Instruction
Copy out every line of the data below that contains the string "References".

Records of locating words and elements

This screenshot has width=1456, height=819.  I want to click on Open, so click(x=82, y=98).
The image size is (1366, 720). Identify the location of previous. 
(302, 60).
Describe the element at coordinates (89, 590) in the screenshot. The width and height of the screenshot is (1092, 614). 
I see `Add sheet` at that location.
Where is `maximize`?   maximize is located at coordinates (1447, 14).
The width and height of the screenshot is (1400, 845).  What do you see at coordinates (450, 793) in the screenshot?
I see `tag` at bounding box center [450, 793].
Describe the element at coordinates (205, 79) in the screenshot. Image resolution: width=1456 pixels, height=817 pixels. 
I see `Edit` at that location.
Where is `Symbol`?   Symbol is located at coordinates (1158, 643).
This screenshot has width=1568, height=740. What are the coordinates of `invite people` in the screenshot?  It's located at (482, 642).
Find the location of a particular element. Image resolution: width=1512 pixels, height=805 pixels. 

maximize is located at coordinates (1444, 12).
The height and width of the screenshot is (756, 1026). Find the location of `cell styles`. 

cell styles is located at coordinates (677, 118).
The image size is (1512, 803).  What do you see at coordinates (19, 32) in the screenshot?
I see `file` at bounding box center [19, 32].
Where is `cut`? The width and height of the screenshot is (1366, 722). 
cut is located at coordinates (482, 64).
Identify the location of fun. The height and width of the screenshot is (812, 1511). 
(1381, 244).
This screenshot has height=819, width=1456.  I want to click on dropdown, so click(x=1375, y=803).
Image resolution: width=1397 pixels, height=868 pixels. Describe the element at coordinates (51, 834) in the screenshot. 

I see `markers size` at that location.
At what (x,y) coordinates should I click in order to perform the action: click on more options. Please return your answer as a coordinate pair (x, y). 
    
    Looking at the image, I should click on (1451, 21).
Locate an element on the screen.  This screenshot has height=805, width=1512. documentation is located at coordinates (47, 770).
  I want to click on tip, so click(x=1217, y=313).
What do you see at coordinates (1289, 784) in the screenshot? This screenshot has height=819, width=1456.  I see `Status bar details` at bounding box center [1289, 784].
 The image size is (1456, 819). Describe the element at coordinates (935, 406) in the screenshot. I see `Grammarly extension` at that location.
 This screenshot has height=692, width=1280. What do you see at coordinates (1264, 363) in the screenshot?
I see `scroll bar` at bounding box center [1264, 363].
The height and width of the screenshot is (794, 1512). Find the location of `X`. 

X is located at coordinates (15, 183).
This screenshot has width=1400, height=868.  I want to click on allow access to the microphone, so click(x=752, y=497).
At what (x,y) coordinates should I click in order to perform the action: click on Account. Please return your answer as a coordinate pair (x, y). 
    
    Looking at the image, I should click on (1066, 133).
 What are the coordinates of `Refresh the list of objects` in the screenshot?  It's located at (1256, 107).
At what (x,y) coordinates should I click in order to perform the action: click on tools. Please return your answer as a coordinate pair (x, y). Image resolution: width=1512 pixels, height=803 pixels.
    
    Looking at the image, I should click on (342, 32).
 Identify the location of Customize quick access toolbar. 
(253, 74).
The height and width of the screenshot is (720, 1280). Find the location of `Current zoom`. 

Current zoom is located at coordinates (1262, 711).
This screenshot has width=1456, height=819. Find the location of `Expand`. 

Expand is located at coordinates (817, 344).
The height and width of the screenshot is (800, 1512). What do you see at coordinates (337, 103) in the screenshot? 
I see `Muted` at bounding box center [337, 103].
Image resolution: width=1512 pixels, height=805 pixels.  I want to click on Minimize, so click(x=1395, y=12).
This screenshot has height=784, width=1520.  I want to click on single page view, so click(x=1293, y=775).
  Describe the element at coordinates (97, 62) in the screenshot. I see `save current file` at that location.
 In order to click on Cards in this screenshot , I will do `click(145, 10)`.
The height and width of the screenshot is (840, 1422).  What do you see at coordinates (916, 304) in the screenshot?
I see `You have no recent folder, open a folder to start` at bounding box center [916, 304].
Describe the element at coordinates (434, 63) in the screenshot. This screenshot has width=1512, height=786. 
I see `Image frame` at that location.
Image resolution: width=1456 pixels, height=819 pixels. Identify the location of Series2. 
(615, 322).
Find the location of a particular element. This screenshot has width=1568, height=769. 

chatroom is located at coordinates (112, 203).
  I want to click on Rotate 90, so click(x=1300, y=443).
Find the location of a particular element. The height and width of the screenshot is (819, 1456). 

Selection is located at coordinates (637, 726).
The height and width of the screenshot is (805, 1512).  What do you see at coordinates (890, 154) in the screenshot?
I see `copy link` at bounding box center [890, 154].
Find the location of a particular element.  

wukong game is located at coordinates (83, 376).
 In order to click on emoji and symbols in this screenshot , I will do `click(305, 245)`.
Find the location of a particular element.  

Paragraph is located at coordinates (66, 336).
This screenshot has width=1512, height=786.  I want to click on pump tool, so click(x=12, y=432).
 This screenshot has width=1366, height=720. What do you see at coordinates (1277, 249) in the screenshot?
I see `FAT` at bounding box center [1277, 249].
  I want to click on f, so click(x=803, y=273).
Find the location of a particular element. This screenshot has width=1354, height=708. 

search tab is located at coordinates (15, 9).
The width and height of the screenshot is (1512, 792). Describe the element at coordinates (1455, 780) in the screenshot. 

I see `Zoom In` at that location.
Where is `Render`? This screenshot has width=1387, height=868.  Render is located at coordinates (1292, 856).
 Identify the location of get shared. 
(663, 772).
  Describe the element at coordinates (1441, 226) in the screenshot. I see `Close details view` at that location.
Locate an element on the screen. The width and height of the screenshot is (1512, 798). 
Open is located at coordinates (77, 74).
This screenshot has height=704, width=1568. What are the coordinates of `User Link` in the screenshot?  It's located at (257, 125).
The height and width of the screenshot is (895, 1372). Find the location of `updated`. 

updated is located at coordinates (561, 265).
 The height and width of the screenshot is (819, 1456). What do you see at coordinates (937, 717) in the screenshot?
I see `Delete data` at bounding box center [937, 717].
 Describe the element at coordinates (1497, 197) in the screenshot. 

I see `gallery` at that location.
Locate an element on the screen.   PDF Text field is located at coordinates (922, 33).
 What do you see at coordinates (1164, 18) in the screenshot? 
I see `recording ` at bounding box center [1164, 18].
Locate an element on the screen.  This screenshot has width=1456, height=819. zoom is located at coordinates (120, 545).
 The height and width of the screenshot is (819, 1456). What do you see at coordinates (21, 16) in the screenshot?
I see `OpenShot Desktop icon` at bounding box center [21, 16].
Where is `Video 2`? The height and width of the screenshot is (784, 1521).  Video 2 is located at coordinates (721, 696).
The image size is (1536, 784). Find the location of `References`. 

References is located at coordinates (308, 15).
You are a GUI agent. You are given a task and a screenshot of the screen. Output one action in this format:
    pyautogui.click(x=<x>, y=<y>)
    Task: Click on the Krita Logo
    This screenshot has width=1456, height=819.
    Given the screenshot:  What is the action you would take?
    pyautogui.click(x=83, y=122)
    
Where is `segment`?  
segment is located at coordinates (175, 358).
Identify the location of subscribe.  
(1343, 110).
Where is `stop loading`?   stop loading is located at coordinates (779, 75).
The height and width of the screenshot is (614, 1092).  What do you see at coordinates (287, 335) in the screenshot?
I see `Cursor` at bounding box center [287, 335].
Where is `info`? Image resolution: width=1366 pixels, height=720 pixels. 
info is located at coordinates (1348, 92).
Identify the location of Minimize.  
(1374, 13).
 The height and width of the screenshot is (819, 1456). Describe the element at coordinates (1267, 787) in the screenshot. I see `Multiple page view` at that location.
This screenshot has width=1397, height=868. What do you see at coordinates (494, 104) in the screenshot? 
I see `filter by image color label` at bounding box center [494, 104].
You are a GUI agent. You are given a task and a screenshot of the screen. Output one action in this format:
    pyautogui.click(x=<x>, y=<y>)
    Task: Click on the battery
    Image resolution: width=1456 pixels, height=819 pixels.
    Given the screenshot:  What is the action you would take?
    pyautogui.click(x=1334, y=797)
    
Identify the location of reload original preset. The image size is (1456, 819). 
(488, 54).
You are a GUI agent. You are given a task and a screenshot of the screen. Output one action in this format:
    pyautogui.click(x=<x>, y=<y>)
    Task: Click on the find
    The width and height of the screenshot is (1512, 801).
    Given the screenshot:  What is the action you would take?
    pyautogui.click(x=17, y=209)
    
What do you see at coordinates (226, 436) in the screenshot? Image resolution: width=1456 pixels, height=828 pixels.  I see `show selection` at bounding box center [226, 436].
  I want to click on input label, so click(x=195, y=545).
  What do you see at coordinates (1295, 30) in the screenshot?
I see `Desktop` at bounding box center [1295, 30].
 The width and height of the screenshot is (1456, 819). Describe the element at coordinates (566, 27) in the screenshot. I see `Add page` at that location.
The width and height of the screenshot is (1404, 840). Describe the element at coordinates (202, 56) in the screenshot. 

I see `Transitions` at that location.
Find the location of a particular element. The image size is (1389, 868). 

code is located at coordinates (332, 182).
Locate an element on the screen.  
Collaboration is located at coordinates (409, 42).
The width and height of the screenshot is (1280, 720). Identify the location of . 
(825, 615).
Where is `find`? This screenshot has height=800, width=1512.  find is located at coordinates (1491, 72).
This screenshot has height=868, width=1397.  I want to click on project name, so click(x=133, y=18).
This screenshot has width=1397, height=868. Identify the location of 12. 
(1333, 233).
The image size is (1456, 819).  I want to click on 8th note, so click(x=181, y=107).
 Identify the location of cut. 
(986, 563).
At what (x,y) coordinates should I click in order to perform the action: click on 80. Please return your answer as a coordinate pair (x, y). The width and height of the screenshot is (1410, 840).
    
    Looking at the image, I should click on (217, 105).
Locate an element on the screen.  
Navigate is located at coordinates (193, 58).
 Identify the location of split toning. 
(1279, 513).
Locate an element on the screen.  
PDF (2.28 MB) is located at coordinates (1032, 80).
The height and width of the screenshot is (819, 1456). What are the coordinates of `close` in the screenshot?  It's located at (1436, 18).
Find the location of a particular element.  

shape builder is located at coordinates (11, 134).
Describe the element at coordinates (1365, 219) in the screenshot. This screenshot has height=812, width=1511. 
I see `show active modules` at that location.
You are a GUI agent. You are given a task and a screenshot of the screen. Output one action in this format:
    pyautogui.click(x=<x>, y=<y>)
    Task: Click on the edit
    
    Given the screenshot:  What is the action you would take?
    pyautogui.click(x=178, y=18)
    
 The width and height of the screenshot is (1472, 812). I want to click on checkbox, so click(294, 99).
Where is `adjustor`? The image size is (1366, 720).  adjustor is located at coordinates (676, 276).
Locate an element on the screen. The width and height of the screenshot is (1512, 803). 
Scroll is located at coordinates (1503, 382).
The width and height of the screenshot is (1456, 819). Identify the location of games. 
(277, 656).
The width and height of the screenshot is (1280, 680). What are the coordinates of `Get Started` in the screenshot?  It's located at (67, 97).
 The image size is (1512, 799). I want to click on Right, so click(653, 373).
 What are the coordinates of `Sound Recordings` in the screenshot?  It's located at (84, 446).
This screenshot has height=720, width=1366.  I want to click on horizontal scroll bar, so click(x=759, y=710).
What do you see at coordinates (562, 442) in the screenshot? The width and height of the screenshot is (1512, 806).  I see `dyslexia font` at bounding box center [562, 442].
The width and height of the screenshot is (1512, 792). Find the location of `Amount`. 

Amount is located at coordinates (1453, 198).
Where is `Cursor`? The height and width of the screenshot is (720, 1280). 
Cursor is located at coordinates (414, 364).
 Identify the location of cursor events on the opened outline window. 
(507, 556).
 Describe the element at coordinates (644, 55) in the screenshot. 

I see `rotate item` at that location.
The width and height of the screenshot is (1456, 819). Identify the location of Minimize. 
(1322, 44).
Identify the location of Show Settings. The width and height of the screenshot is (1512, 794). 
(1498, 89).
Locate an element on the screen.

The result
The image size is (1536, 784). Find the location of `References`. 
References is located at coordinates (308, 15).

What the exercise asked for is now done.